Pub Date: Aug. 1st, 2008
ISBN: 978-0-8021-1871-4
Publisher: Grove

Like the literary equivalent of hardcore rap, this novel depicts thug life in a manner that many will find convincing and others might find disturbing.

The author, a former gang leader born Kody Scott, follows up his bestselling memoir (Monster: The Autobiography of an L.A. Gang Member, 1993) with a novel also written from inside a jail cell. Whether he’s writing fiction or nonfiction, his intent is the same: to illuminate the harsh realities and brutalities of the ghetto streets in a manner that justifies if not glorifies the sort of violence that has so many young men anticipating a life of incarceration or early death. His hero is Lapeace, leader of the Eight Tray Crips. Lapeace’s antagonist since boyhood has been Anyhow, a member of the rival Bloods. After Anyhow’s arrest in a burglary attempt, a couple of cops—at least one of them more amoral than any gangbanger—attempt to extort testimony from him against Lapeace. The two had been involved in a notorious massacre in which innocent bystanders were caught in the crossfire. All this seems like ancient history to Lapeace, whose latest lover is Tashima Mustafa, head of RapLife Music, and whose artists are capitalizing on the life that Lapeace knows firsthand.
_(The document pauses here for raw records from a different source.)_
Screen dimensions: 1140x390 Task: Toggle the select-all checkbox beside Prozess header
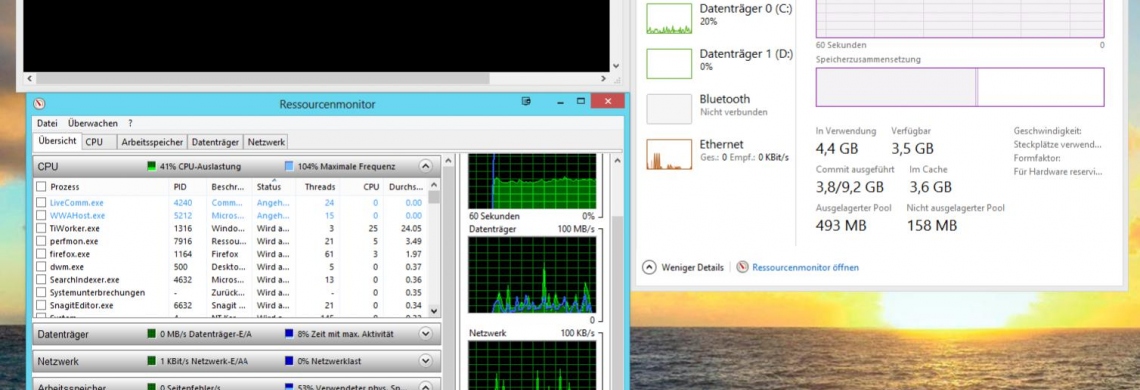(41, 187)
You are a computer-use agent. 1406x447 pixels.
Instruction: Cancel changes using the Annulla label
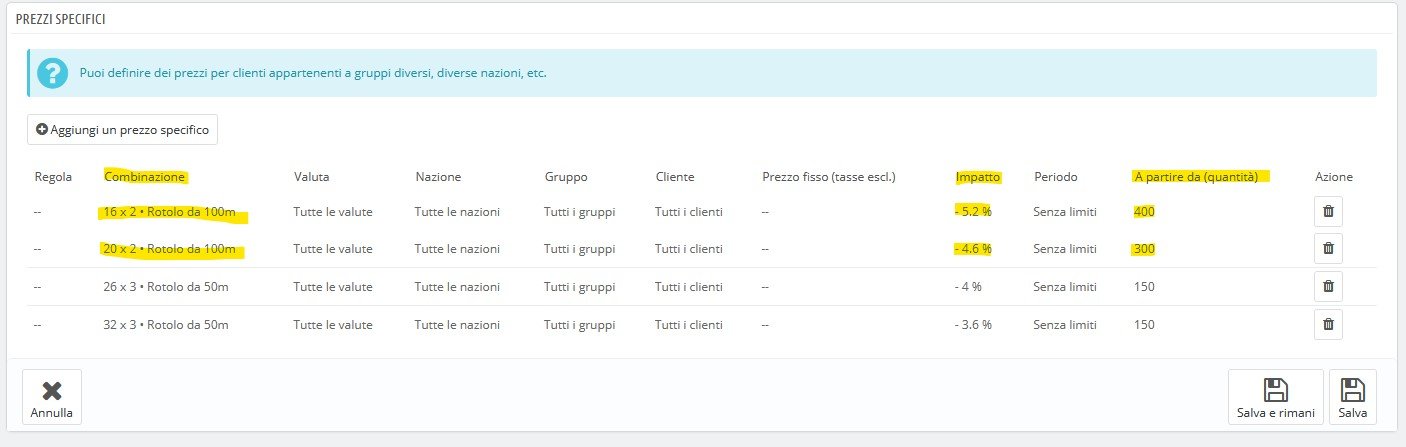(51, 412)
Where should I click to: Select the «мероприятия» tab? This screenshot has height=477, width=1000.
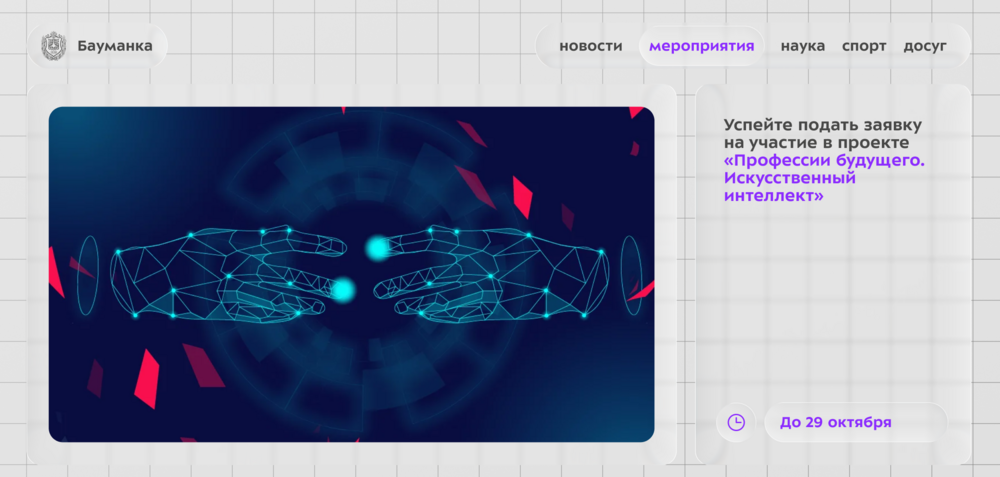tap(701, 46)
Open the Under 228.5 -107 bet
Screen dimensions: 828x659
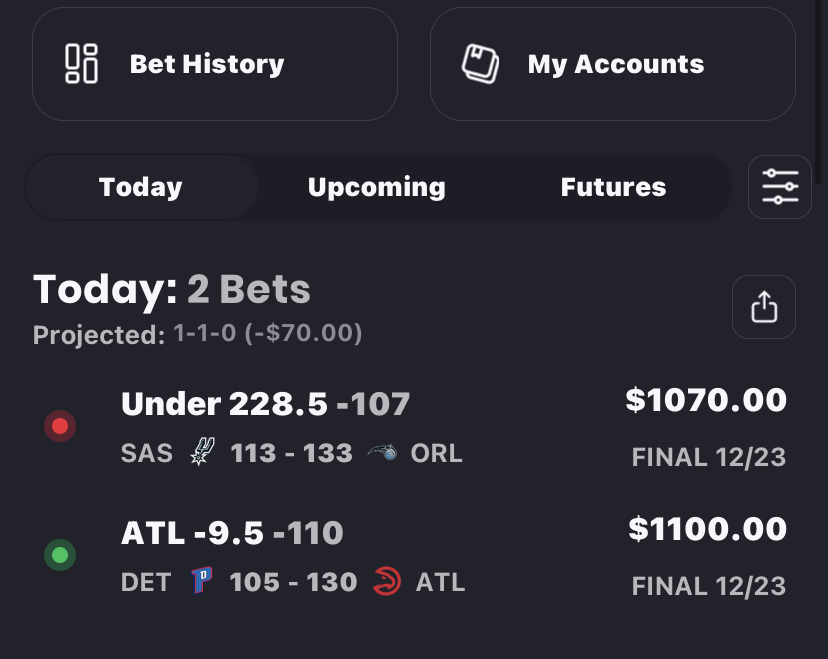(x=265, y=404)
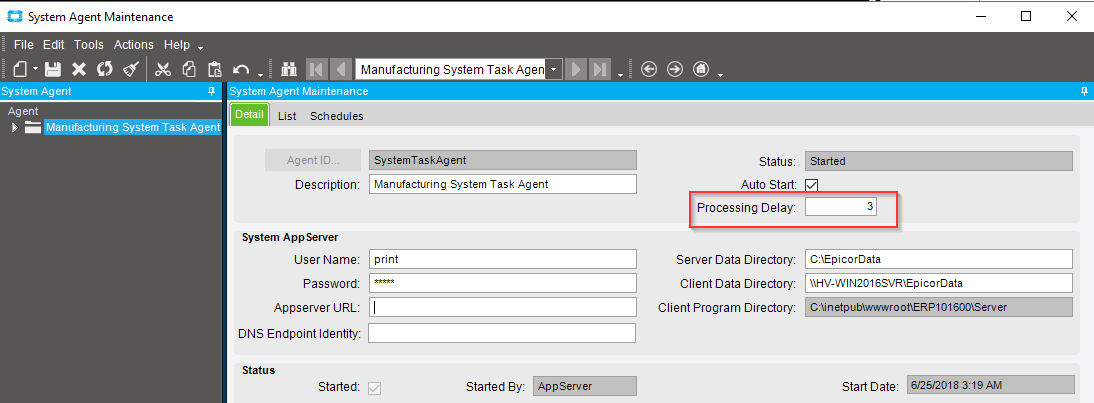Click the Home icon in toolbar
The height and width of the screenshot is (403, 1094).
pyautogui.click(x=701, y=69)
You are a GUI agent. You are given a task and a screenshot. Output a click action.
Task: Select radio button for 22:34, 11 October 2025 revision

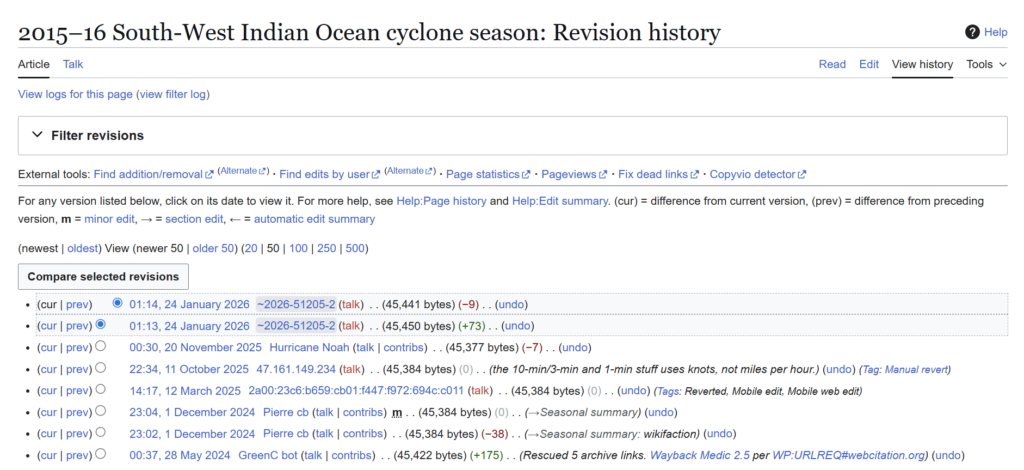(x=100, y=368)
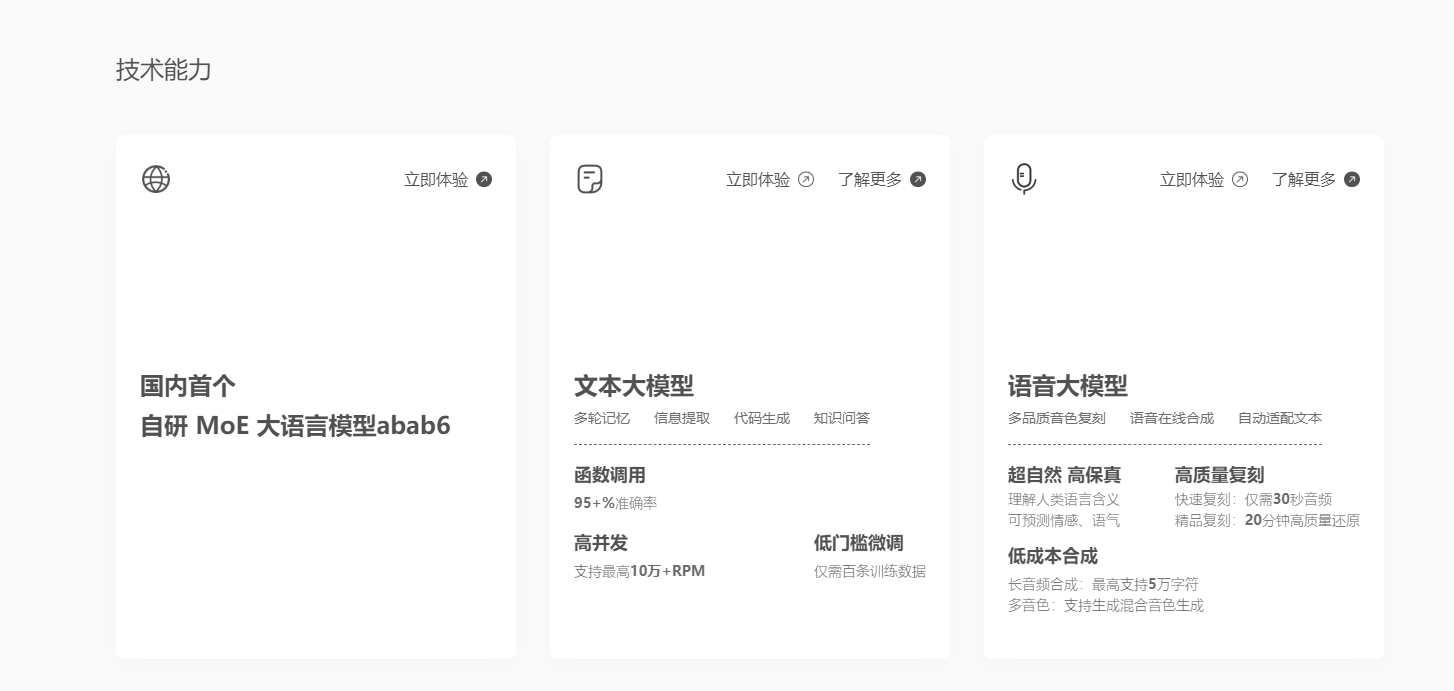This screenshot has height=691, width=1454.
Task: Click the dark arrow beside 了解更多 on the text card
Action: click(x=918, y=180)
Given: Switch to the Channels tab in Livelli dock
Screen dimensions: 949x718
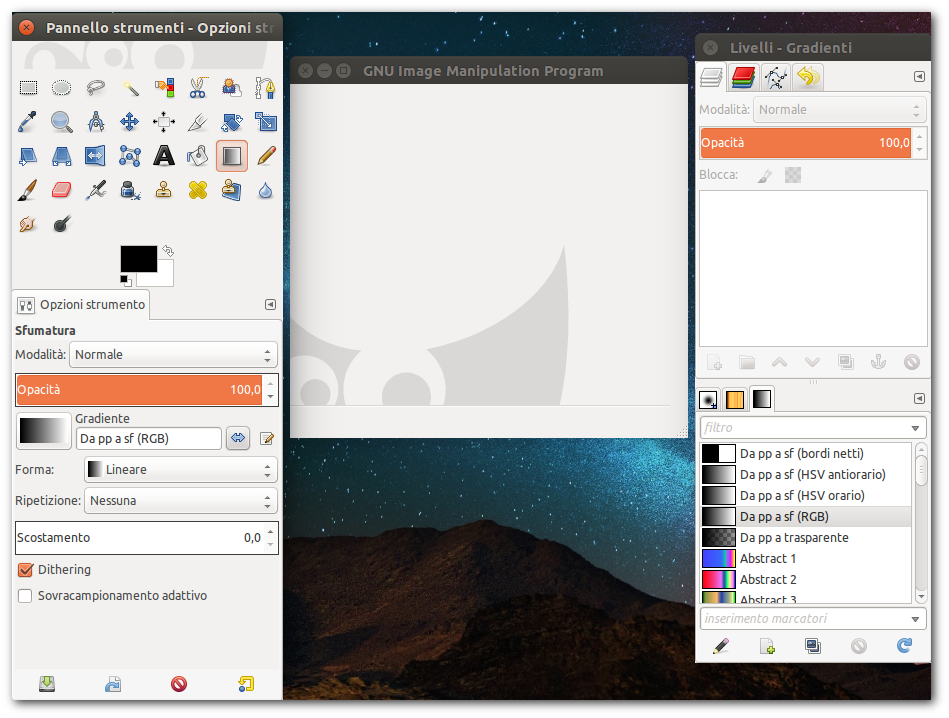Looking at the screenshot, I should pos(743,77).
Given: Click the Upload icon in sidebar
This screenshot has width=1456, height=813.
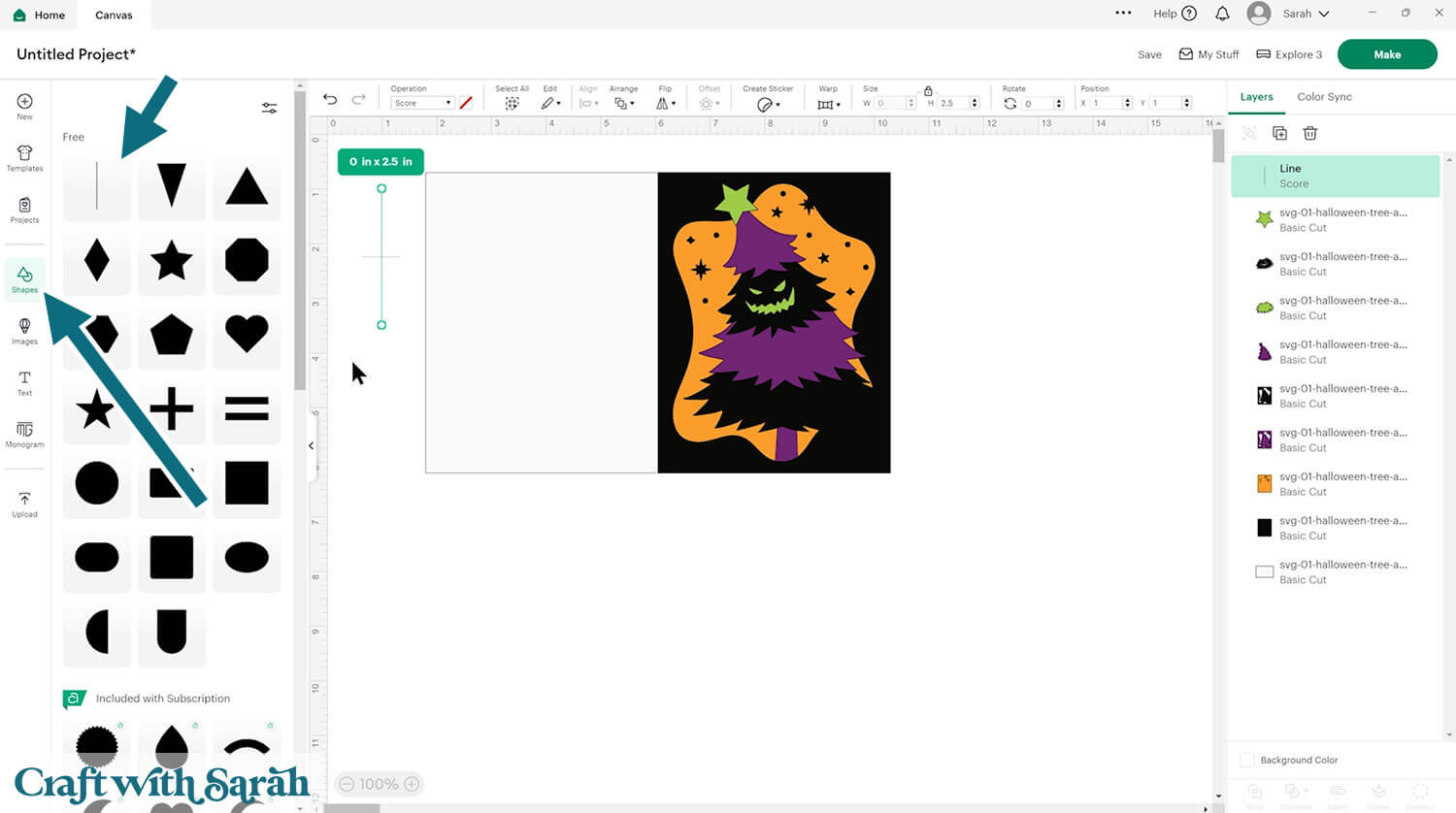Looking at the screenshot, I should [x=24, y=504].
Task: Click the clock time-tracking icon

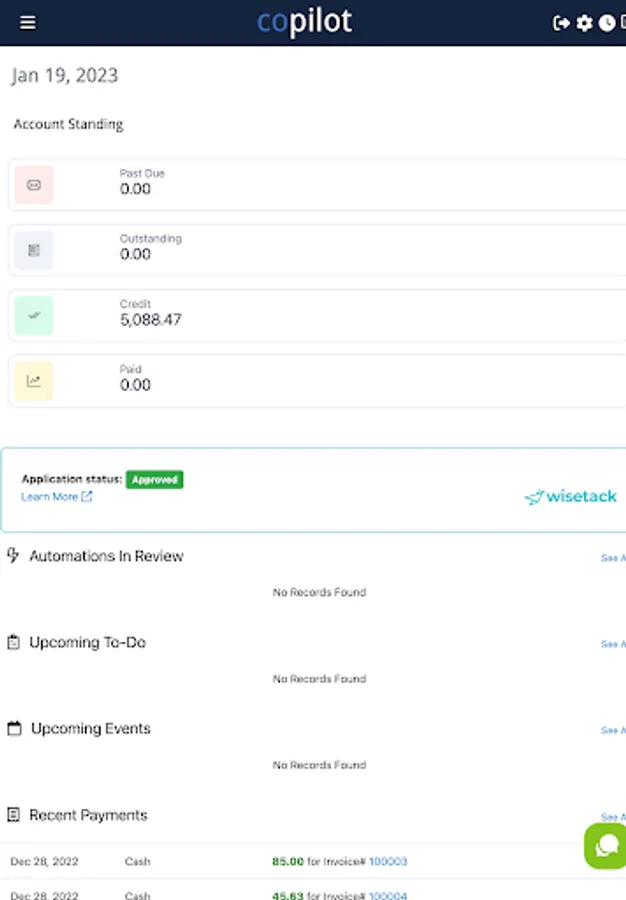Action: (x=607, y=22)
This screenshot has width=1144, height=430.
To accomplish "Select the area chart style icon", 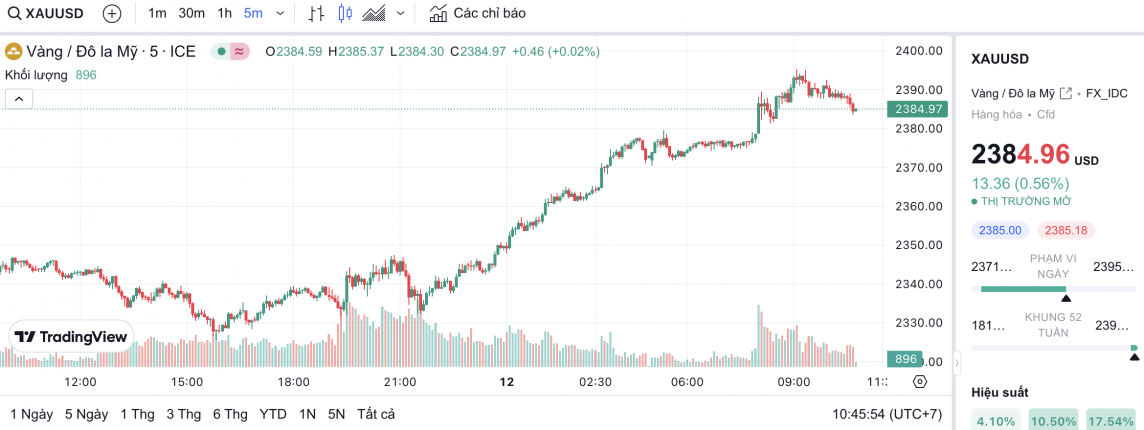I will coord(375,14).
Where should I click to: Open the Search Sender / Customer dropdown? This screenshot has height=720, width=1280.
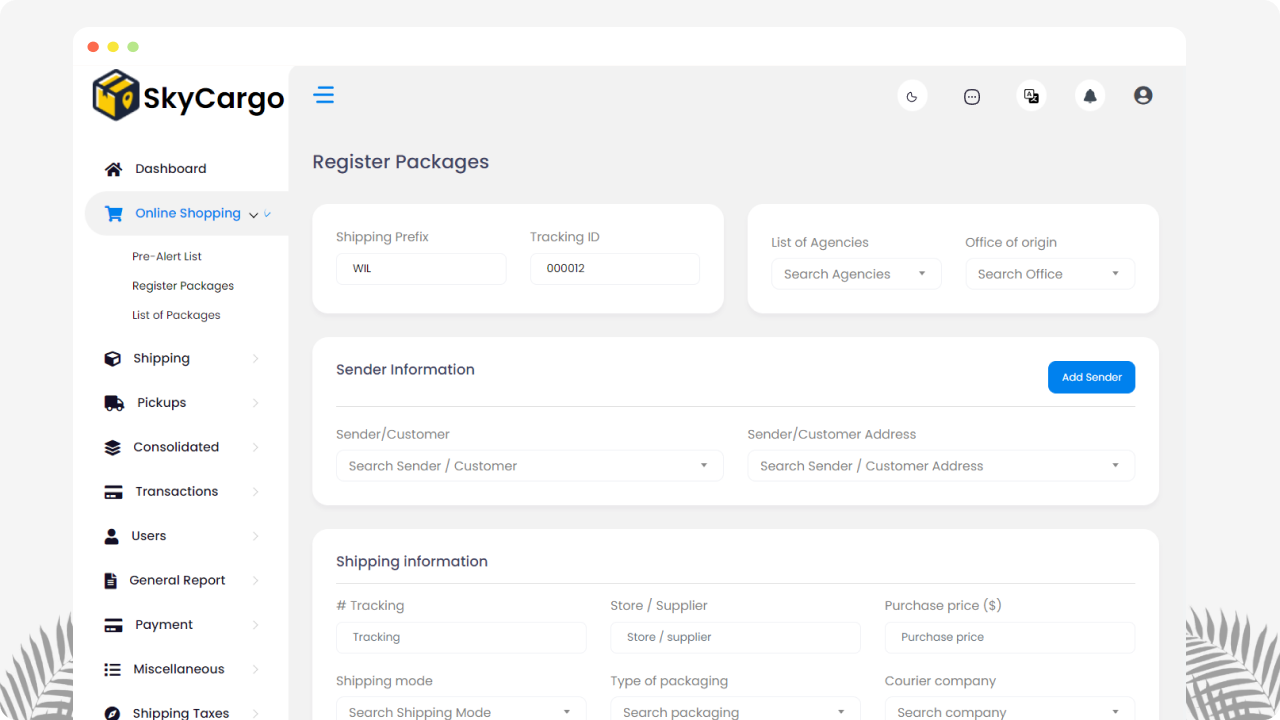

Trouble starts when he learns of Anyhow’s arrest and escalates when he discovers that a tape exists of the massacre that the police may have and in which he can be easily identified. Yet the plot is merely a peg for Shakur’s exploration of the sort of lives commemorated in rap lyrics—what the gang members wear (brand names abound), what they listen to (lots of Tupac), how they talk to each other (lots of code and street slang)—along with the fatalism of those who feel destined to live this life and for whom white America offers no escape. The novel is also a love story, minimizing the caricatured misogyny so prevalent in gangsta rap.

Not a pretty picture, but one senses that the author knows what he writes.